----- INPUT RECORDS -----
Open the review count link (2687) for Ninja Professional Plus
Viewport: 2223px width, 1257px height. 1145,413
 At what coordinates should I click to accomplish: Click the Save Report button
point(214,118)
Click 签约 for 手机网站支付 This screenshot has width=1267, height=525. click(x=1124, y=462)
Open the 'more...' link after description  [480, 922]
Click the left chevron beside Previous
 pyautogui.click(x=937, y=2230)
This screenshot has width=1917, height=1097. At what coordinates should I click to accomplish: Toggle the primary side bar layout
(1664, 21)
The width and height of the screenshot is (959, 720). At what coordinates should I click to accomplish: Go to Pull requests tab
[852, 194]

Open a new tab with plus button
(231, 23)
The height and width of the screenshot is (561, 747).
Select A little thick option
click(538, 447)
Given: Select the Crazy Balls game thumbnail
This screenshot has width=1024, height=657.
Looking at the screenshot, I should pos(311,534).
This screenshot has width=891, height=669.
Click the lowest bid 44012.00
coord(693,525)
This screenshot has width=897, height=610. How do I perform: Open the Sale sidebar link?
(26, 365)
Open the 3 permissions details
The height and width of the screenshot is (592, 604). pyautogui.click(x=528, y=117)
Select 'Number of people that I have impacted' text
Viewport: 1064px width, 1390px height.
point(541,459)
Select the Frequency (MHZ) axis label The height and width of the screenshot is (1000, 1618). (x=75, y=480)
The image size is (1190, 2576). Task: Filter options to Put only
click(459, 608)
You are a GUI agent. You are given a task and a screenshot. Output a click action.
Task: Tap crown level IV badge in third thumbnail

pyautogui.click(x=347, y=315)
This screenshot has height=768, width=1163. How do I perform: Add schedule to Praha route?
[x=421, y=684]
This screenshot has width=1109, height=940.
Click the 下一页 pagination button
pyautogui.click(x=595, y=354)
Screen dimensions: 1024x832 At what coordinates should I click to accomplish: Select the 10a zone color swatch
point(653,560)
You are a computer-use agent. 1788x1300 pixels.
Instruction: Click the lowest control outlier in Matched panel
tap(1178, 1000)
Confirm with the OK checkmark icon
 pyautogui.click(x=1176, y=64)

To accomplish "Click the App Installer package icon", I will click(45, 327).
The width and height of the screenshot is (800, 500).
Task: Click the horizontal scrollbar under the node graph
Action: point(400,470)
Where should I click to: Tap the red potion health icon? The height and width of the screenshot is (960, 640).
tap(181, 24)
-----
_WHAT IS EXPECTED_:
Without leaving anything out, output all of the data above exactly.

_ANSWER SECTION_:
Open the review count link (2687) for Ninja Professional Plus
Viewport: 2223px width, 1257px height. 1145,413
 At what coordinates should I click to accomplish: Click the Save Report button
point(214,118)
Click 签约 for 手机网站支付 This screenshot has width=1267, height=525. click(x=1124, y=462)
Open the 'more...' link after description  [480, 922]
Click the left chevron beside Previous
 pyautogui.click(x=937, y=2230)
This screenshot has width=1917, height=1097. At what coordinates should I click to accomplish: Toggle the primary side bar layout
(1664, 21)
The width and height of the screenshot is (959, 720). At what coordinates should I click to accomplish: Go to Pull requests tab
[852, 194]

Open a new tab with plus button
(231, 23)
The height and width of the screenshot is (561, 747).
Select A little thick option
click(538, 447)
Given: Select the Crazy Balls game thumbnail
This screenshot has width=1024, height=657.
Looking at the screenshot, I should pos(311,534).
This screenshot has width=891, height=669.
Click the lowest bid 44012.00
coord(693,525)
This screenshot has width=897, height=610. How do I perform: Open the Sale sidebar link?
(26, 365)
Open the 3 permissions details
The height and width of the screenshot is (592, 604). pyautogui.click(x=528, y=117)
Select 'Number of people that I have impacted' text
Viewport: 1064px width, 1390px height.
point(541,459)
Select the Frequency (MHZ) axis label The height and width of the screenshot is (1000, 1618). (x=75, y=480)
The image size is (1190, 2576). Task: Filter options to Put only
click(459, 608)
You are a GUI agent. You are given a task and a screenshot. Output a click action.
Task: Tap crown level IV badge in third thumbnail

pyautogui.click(x=347, y=315)
This screenshot has height=768, width=1163. How do I perform: Add schedule to Praha route?
[x=421, y=684]
This screenshot has width=1109, height=940.
Click the 下一页 pagination button
pyautogui.click(x=595, y=354)
Screen dimensions: 1024x832 At what coordinates should I click to accomplish: Select the 10a zone color swatch
point(653,560)
You are a computer-use agent. 1788x1300 pixels.
Instruction: Click the lowest control outlier in Matched panel
tap(1178, 1000)
Confirm with the OK checkmark icon
 pyautogui.click(x=1176, y=64)

To accomplish "Click the App Installer package icon", I will click(45, 327).
The width and height of the screenshot is (800, 500).
Task: Click the horizontal scrollbar under the node graph
Action: point(400,470)
Where should I click to: Tap the red potion health icon? The height and width of the screenshot is (960, 640).
tap(181, 24)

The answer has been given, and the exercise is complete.